Mr Dillon said his family had always had strong social justice connections to the industry, and his brother had been a long-standing racetrack chaplain in Victoria until his recent retirement.

Every year the Catholic church held a service to remember fallen jockeys, and a service for the whole sector on the Sunday before Melbourne Cup. While both were specifically Catholic, many people in the industry attended, he said.

Indeed for many jockeys and their families, their faith was tremendously important because of the high-risk situation.

“Having a chaplain has been an important component of the racing community for years.
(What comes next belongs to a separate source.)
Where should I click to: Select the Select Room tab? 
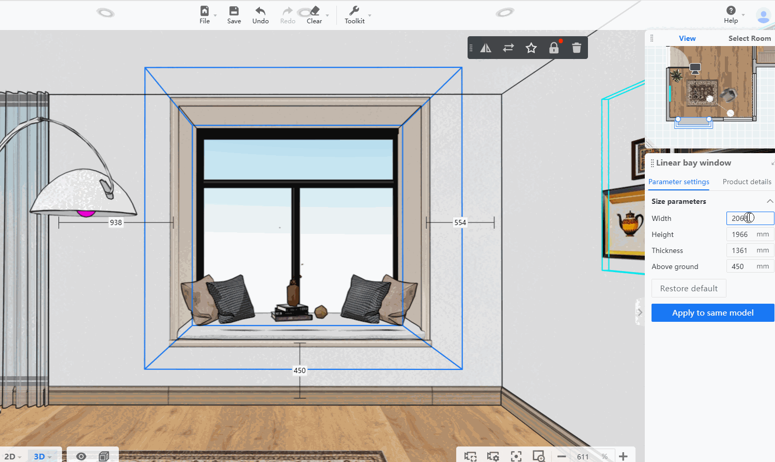pos(749,38)
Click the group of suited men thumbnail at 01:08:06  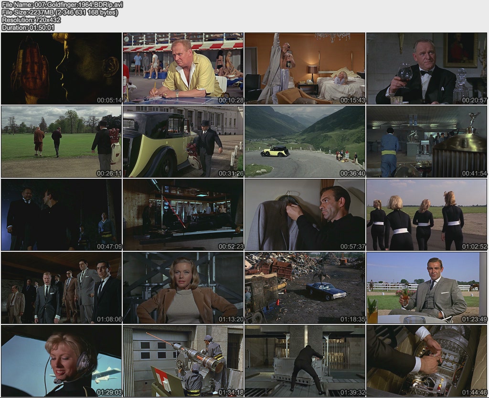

They are a point of connection, which is important for the people to whom chaplaincy is directed,” Mr Dillon said.

Still, he said society was not as religious as it used to be, and that the number of people looking for chaplains had diminished.

He said it was hard to get a true picture of the current need for chaplaincy, without doing a comprehensive survey of the sector.

If one was ever done, it should also define what was meant by chaplaincy, whether spirituality and faith, or social welfare and mental health care, in order to discern what out of those elements people actually wanted supported, Mr Dillon said.

But it should also include the punters because without them there would be no industry. So any such work would also have to explore the inequities that the gambling aspect of racing produced, he said.

“Because we live in such a fractious, ugly world, where a jockey might find himself being abused by a punter who’s lost a lot of money on a horse, and he didn’t believe the jockey raced it well enough,” Mr Dillon said.

Victorian Jockeys Association chief executive officer Matthew Hyland said the Victorian industry’s one chaplain who was Catholic, had always been well received.

However, Mr Hyland said that the jockey body also had an independent welfare officer, and an assistance program which gave riders access to 40 to 50 psychologists around the state.

He also said the broader sector had a helpline for industry participants.

The jockey association was comfortable with what support networks it had in place and the assistance program was well regarded, Mr Hyland said.

Mr Watts said that Victoria’s Catholic chaplain did an excellent job, but that the racing community was big.

He said he was seeking to build a network of chaplains in Melbourne and throughout the state, rather than relying on one person.

The racing industry operated in Victoria every day throughout the year, not just around Spring Carnival time, and he wanted chaplains to be able to be called on and available at any time. 

“I want them to be at the races, to be at the trackwork, to go out in the early mornings, and get to know the people, rather than just wait for things to happen to respond to them. I want them to be around for things that could happen before they got out of hand,” Mr Watts said.